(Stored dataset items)
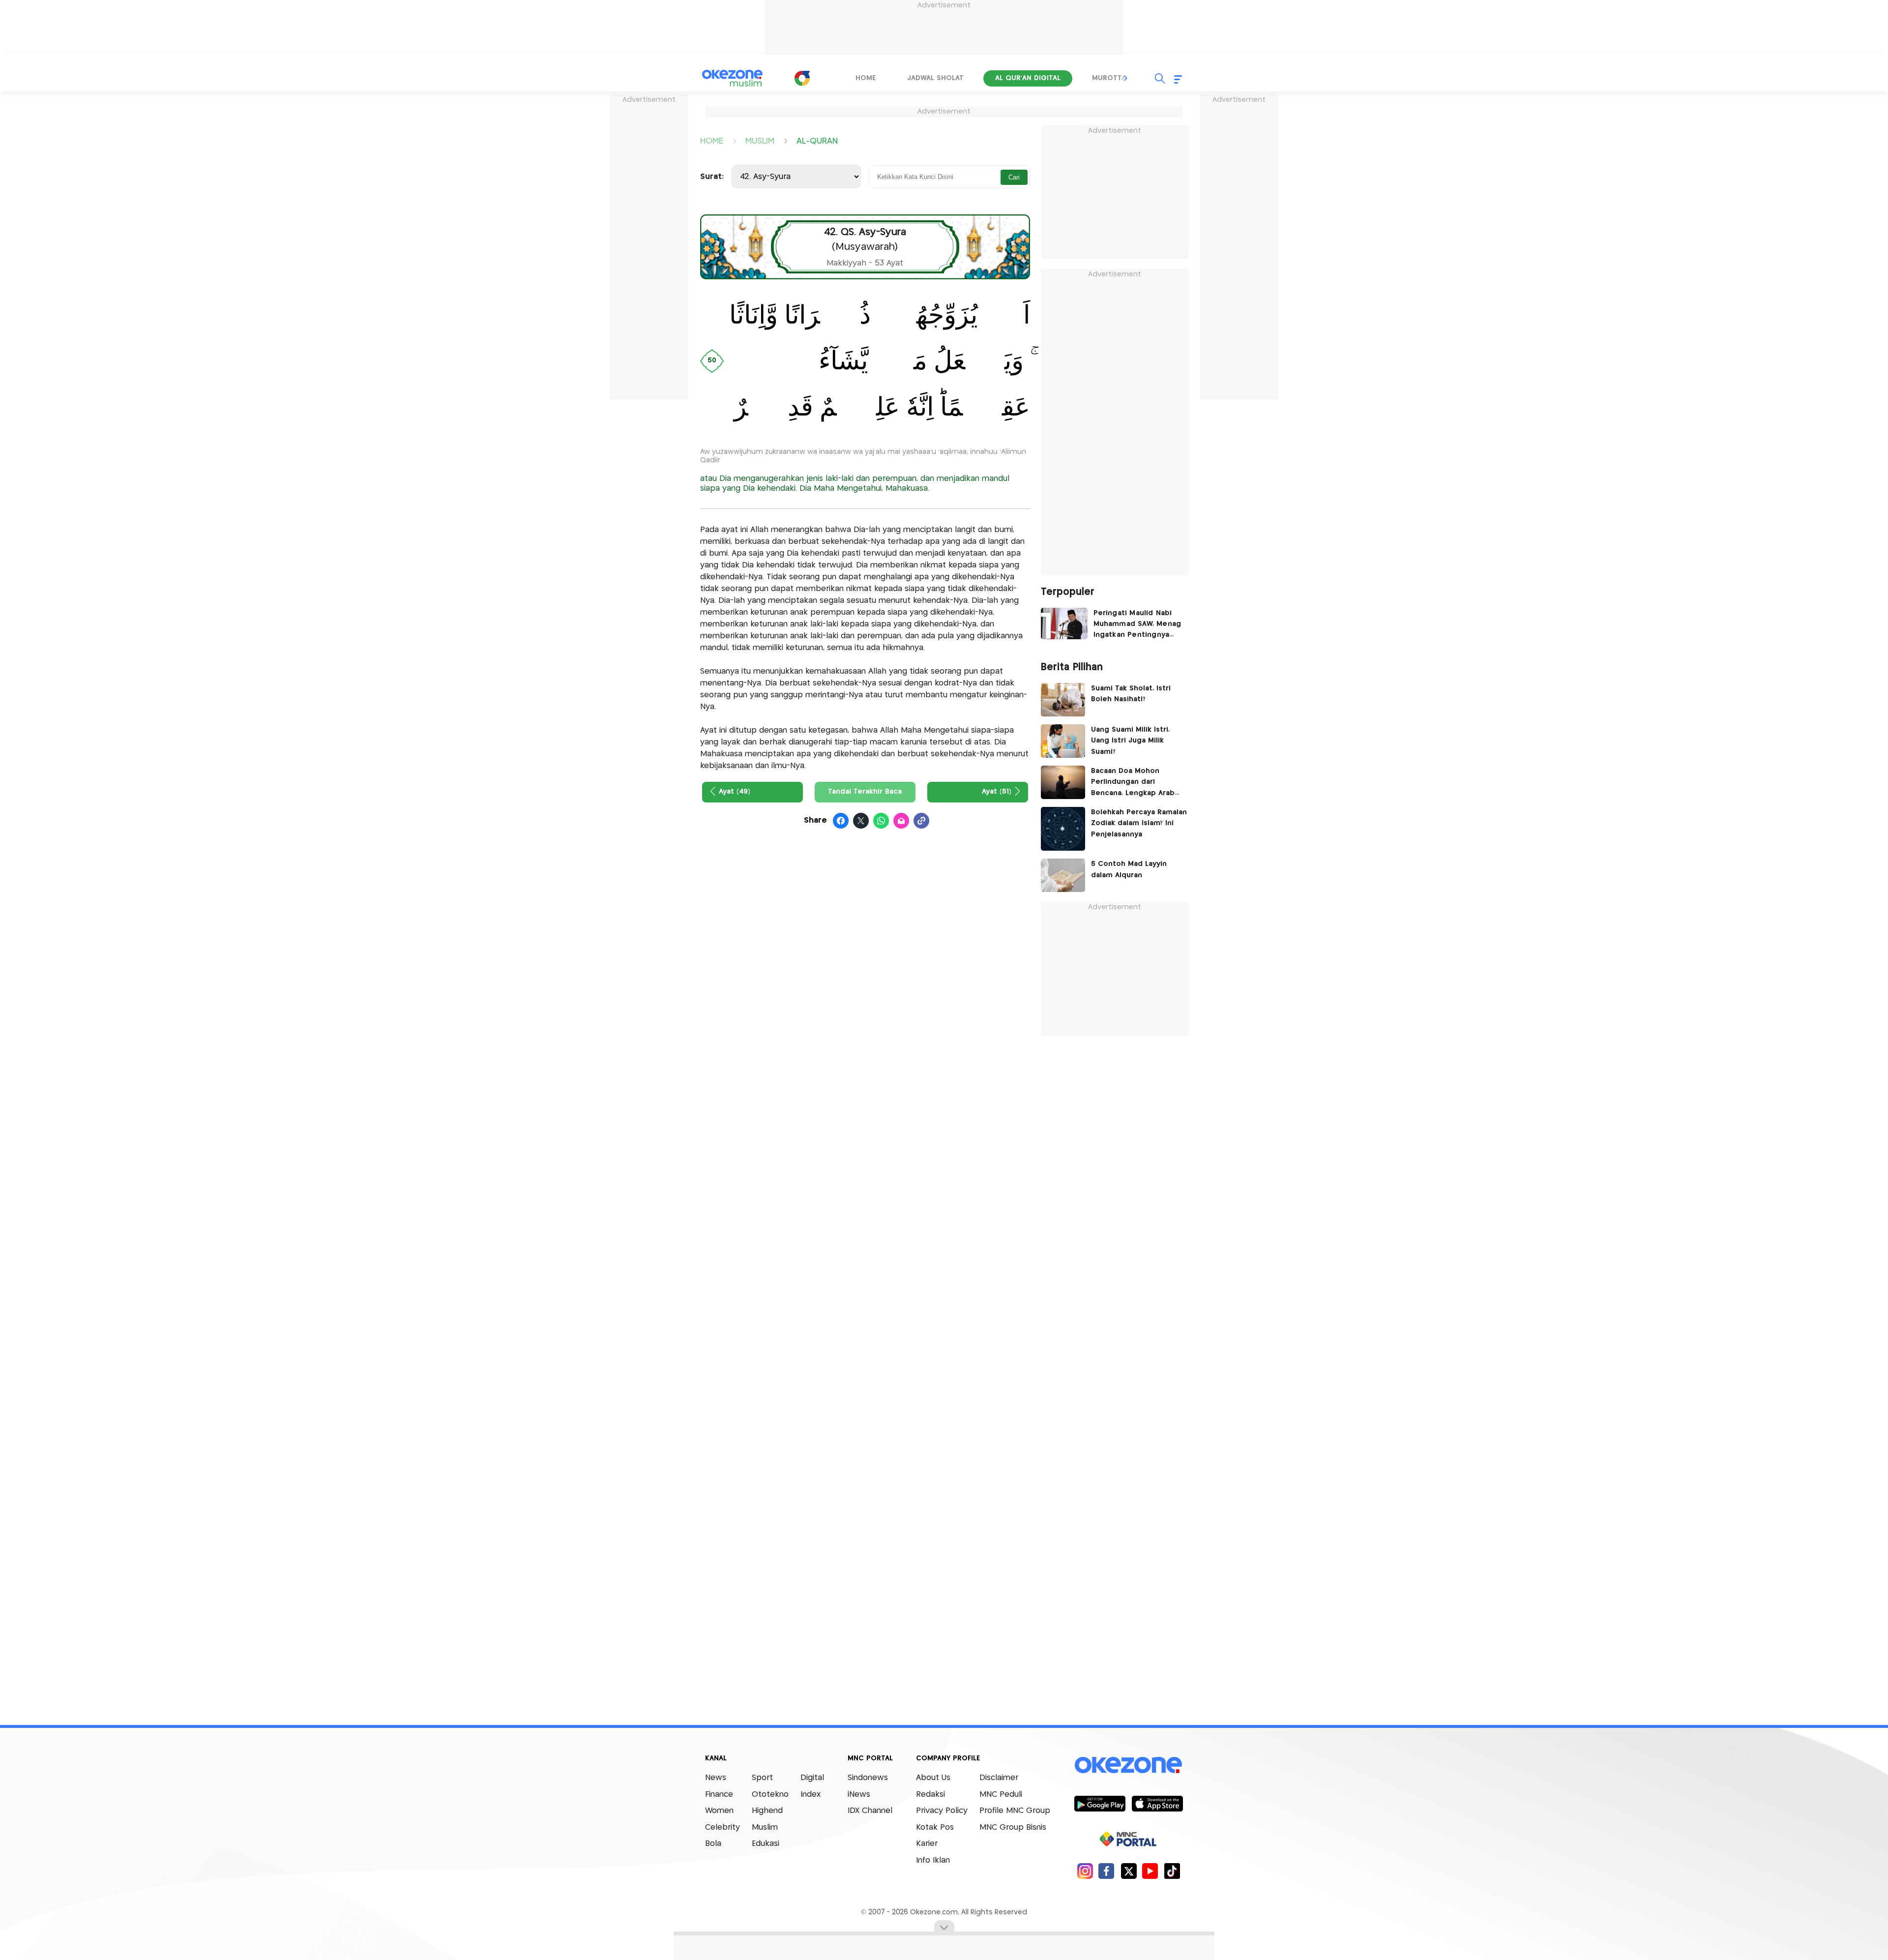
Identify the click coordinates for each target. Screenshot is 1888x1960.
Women (719, 1810)
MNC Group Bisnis (1012, 1827)
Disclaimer (998, 1778)
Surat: (712, 176)
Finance (719, 1794)
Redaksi (930, 1794)
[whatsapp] (881, 821)
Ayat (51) (996, 791)
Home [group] (866, 78)
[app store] (1157, 1803)
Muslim (765, 1827)
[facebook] (1106, 1871)
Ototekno (770, 1794)
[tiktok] (1172, 1871)
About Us (933, 1778)
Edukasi (765, 1843)
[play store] (1099, 1803)
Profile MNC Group (1014, 1810)
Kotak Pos (935, 1827)
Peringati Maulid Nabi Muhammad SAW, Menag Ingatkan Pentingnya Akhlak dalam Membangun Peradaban (1137, 625)
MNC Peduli (1000, 1794)
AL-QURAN (817, 140)
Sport (762, 1778)
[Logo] (802, 78)
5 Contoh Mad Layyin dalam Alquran (1129, 869)
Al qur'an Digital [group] (1028, 78)
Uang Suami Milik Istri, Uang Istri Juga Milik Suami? (1130, 740)
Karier (927, 1843)
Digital (812, 1778)
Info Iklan (933, 1860)
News (715, 1778)
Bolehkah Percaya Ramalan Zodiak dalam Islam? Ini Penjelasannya (1139, 823)
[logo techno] (732, 78)
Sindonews (868, 1778)
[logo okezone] (1128, 1765)
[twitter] (1129, 1871)
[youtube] (1150, 1871)
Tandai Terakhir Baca (865, 791)
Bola (713, 1843)
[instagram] (1085, 1871)
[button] (1126, 78)
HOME (711, 140)
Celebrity (722, 1827)
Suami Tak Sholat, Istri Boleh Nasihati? (1131, 694)
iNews (859, 1794)
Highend (767, 1810)
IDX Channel (870, 1810)
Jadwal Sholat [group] (935, 78)
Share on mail (901, 821)
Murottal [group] (1110, 78)
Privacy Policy (942, 1810)
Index (810, 1794)
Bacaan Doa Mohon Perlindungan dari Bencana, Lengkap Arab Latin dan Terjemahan (1133, 783)
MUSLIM (759, 140)
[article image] (1064, 623)
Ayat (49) (734, 791)
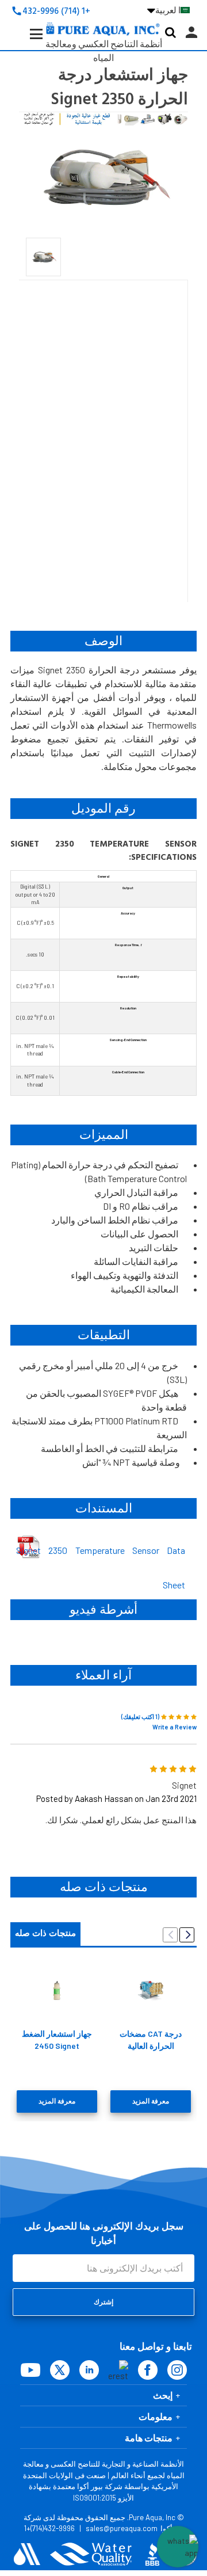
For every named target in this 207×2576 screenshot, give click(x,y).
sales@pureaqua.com (122, 2528)
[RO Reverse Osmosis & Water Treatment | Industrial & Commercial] (103, 11)
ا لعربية (164, 10)
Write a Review (174, 1727)
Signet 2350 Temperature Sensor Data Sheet (101, 1553)
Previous (170, 1934)
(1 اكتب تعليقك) (140, 1716)
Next (186, 1934)
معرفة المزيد (57, 2101)
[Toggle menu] (27, 43)
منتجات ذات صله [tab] (45, 1933)
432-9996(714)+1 (49, 2528)
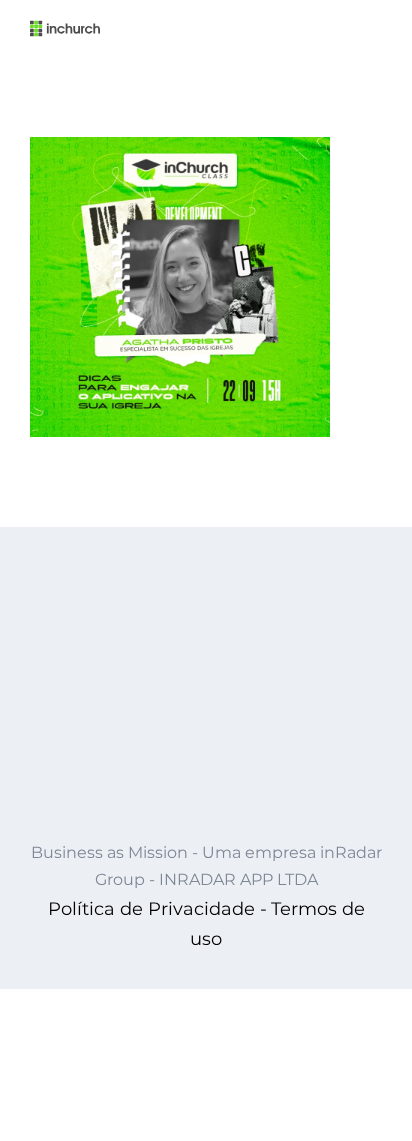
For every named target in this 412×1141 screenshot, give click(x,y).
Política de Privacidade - (157, 909)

* **GOAL OF THE EXERCISE**
Above are some records; extract exactly the lines from the one containing "IDX Channel (870, 1810)" through the one containing "sales@pureaqua.com (122, 2528)" and drop the pictures.

* **SOLUTION BELOW**
IDX Channel (870, 1810)
Jadwal Sholat [group] (935, 78)
Share on mail (901, 821)
Murottal [group] (1110, 78)
Privacy Policy (942, 1810)
Index (810, 1794)
Bacaan Doa Mohon Perlindungan dari Bencana, Lengkap Arab Latin dan Terjemahan (1133, 783)
MUSLIM (759, 140)
[article image] (1064, 623)
Ayat (49) (734, 791)
For every named target in this 207×2576 screenshot, give click(x,y).
sales@pureaqua.com (122, 2528)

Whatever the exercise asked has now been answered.